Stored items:
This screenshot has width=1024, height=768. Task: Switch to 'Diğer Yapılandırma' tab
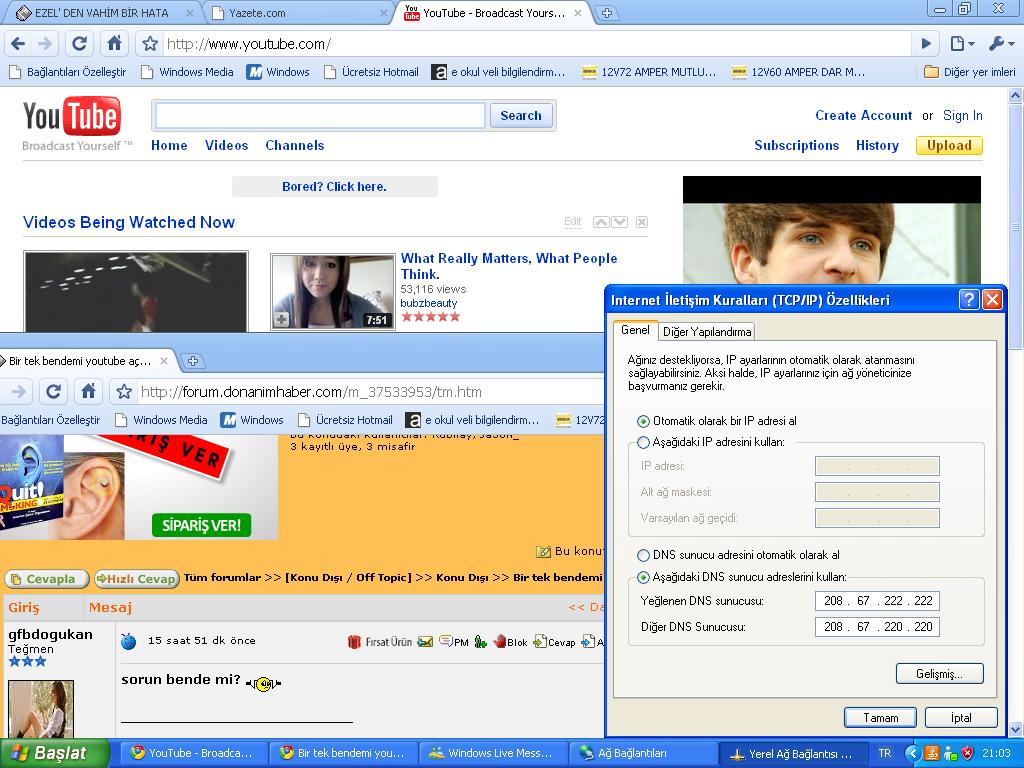[x=707, y=332]
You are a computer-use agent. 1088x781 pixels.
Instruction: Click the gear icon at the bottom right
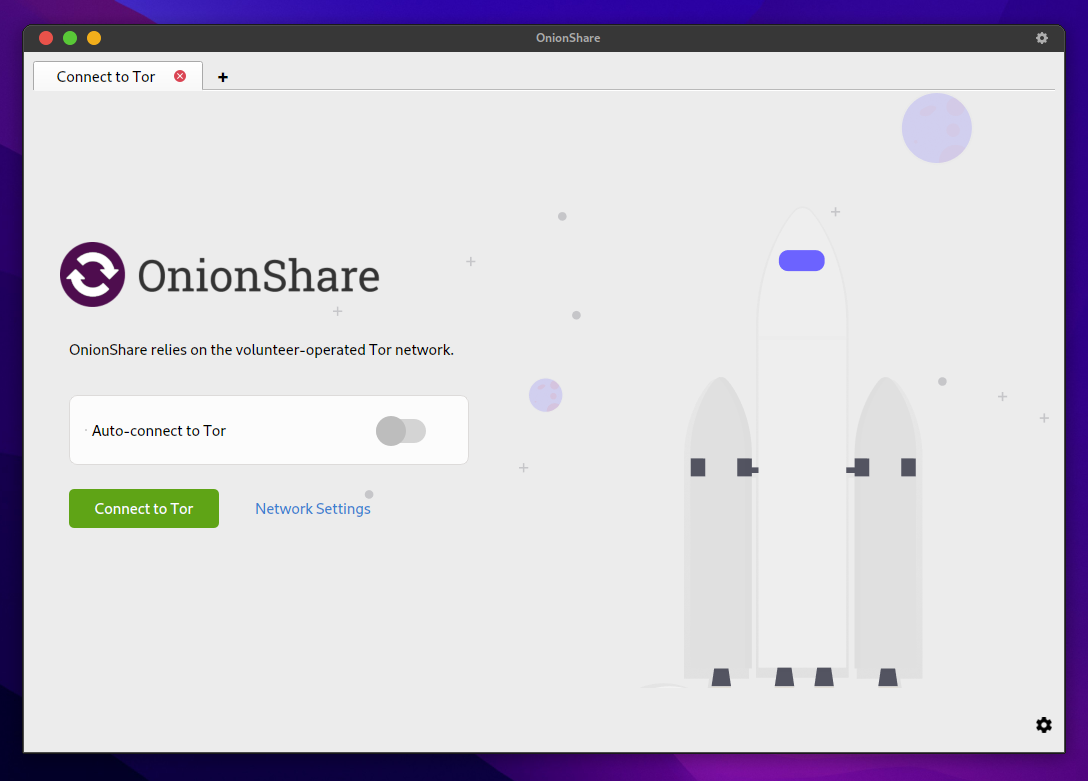(x=1044, y=725)
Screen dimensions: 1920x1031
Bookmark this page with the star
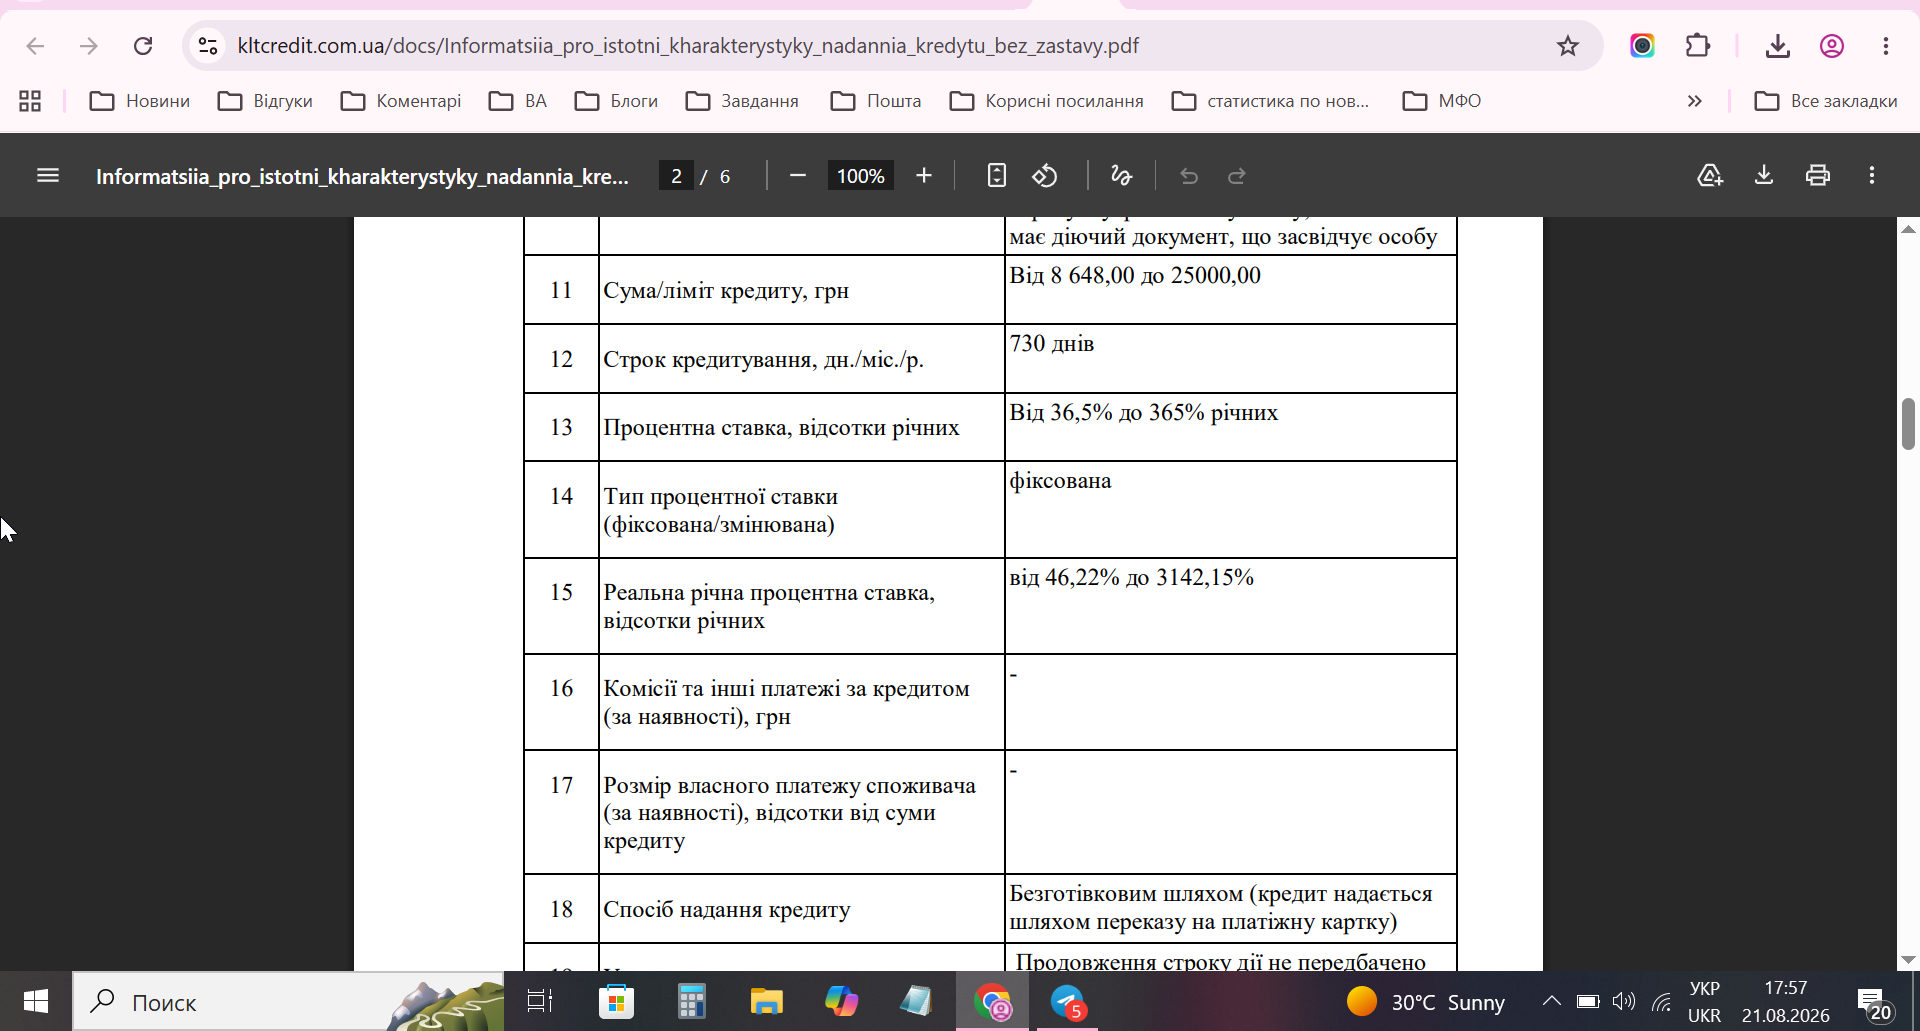1568,46
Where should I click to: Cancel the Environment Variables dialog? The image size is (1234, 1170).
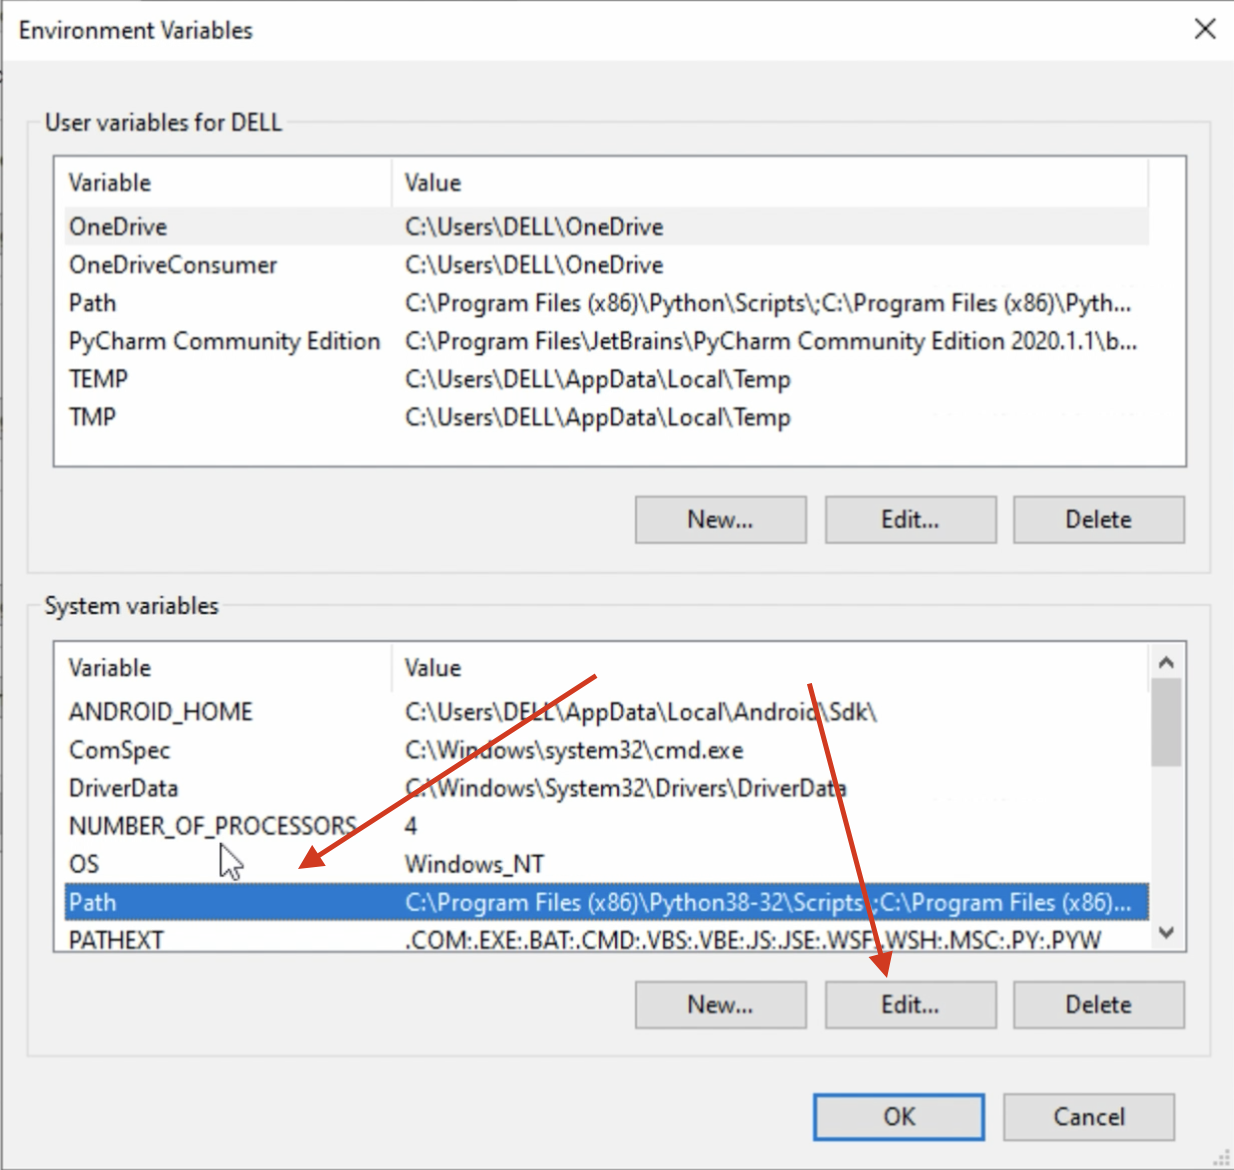click(x=1088, y=1117)
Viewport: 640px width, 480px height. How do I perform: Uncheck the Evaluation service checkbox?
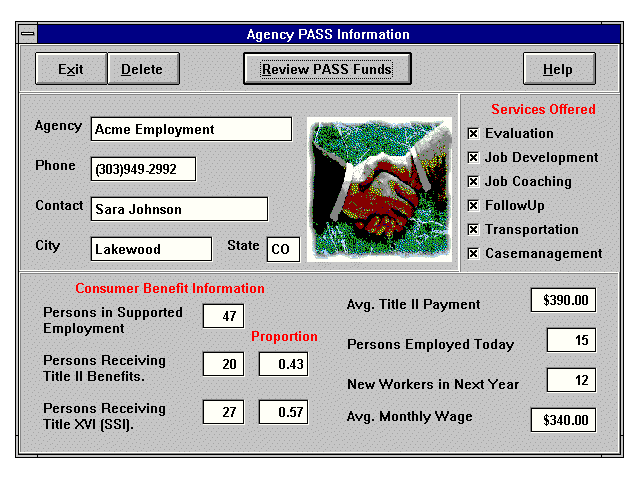[x=473, y=133]
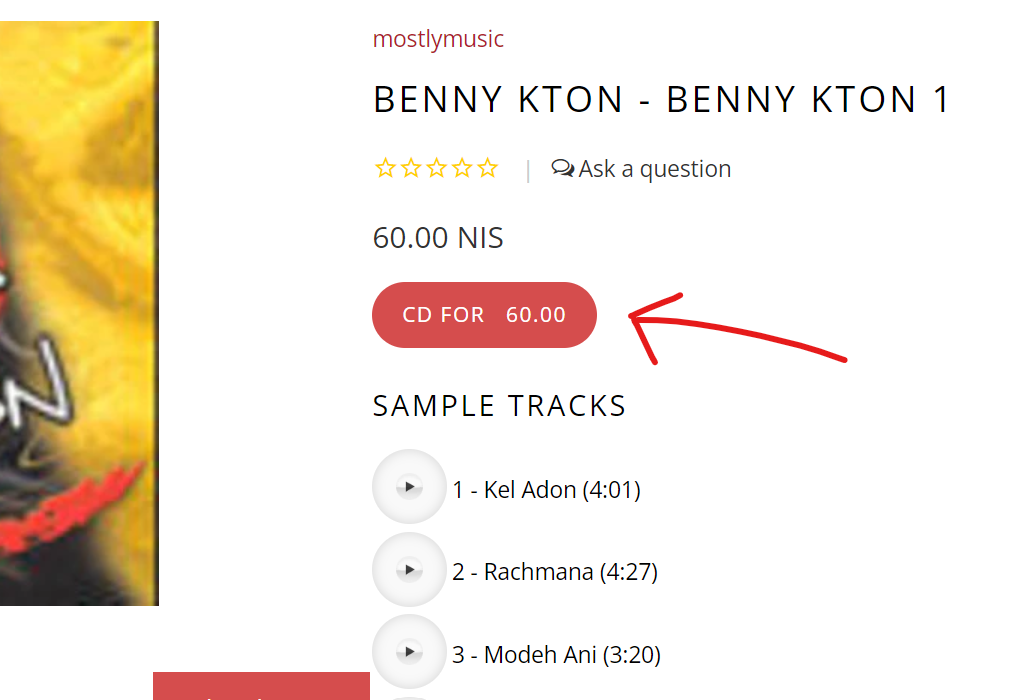Open the Ask a question link text
The image size is (1012, 700).
(x=655, y=169)
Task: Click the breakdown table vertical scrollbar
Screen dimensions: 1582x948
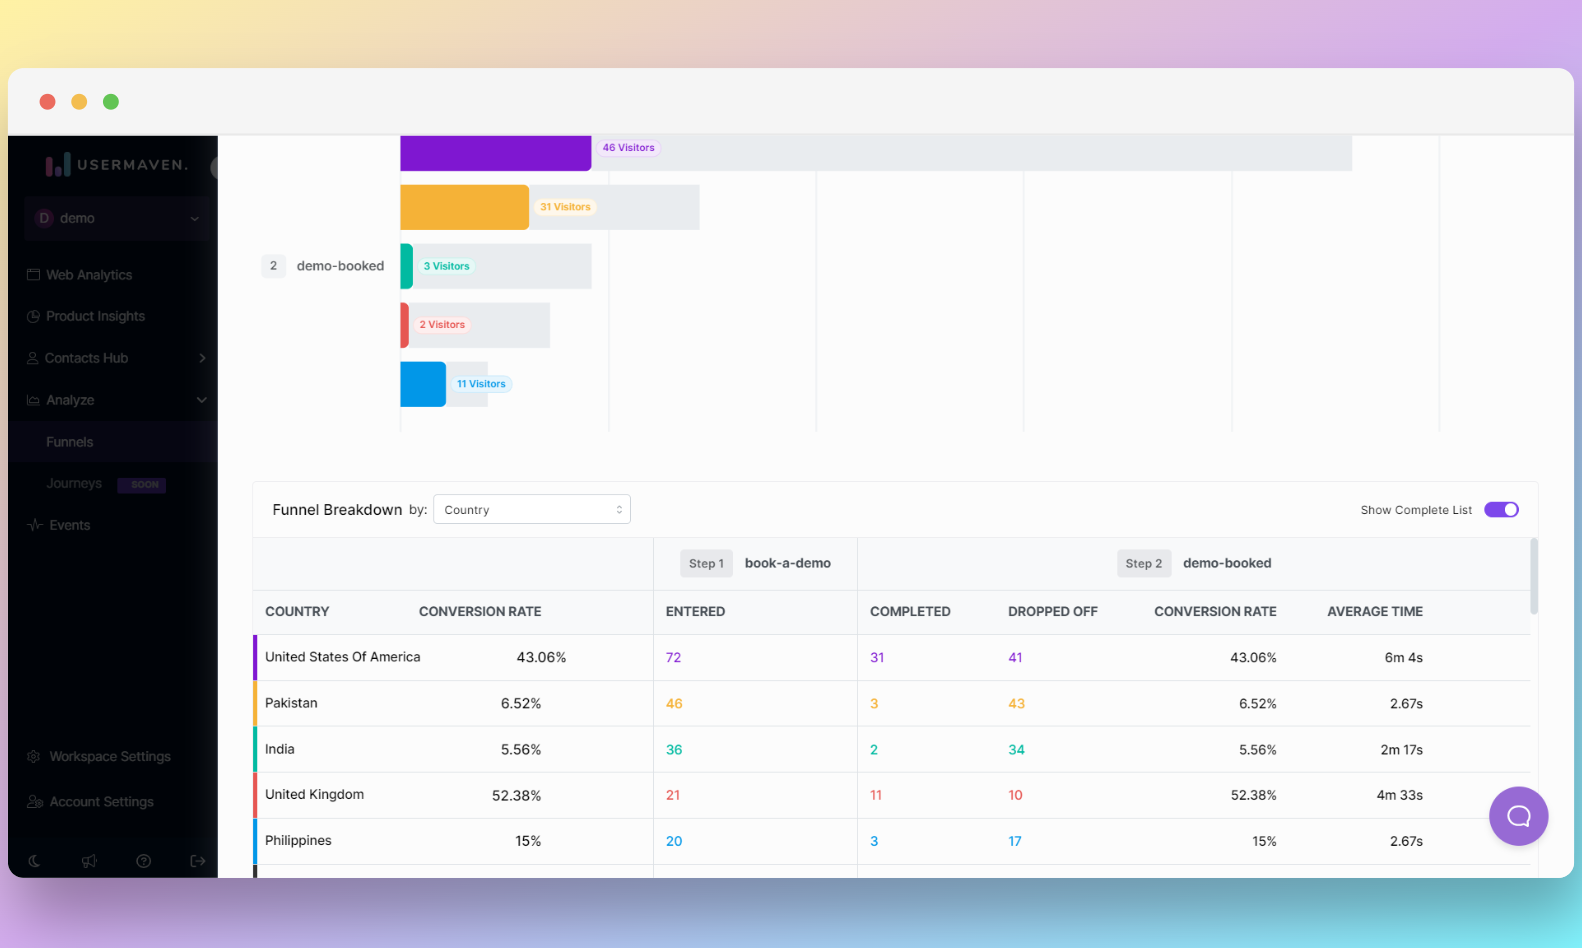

WHAT YOU SHOULD DO: Give the total number of lines in the entries that contain the word "dimensions", with no other words.

RESULT OF THIS EXERCISE: 2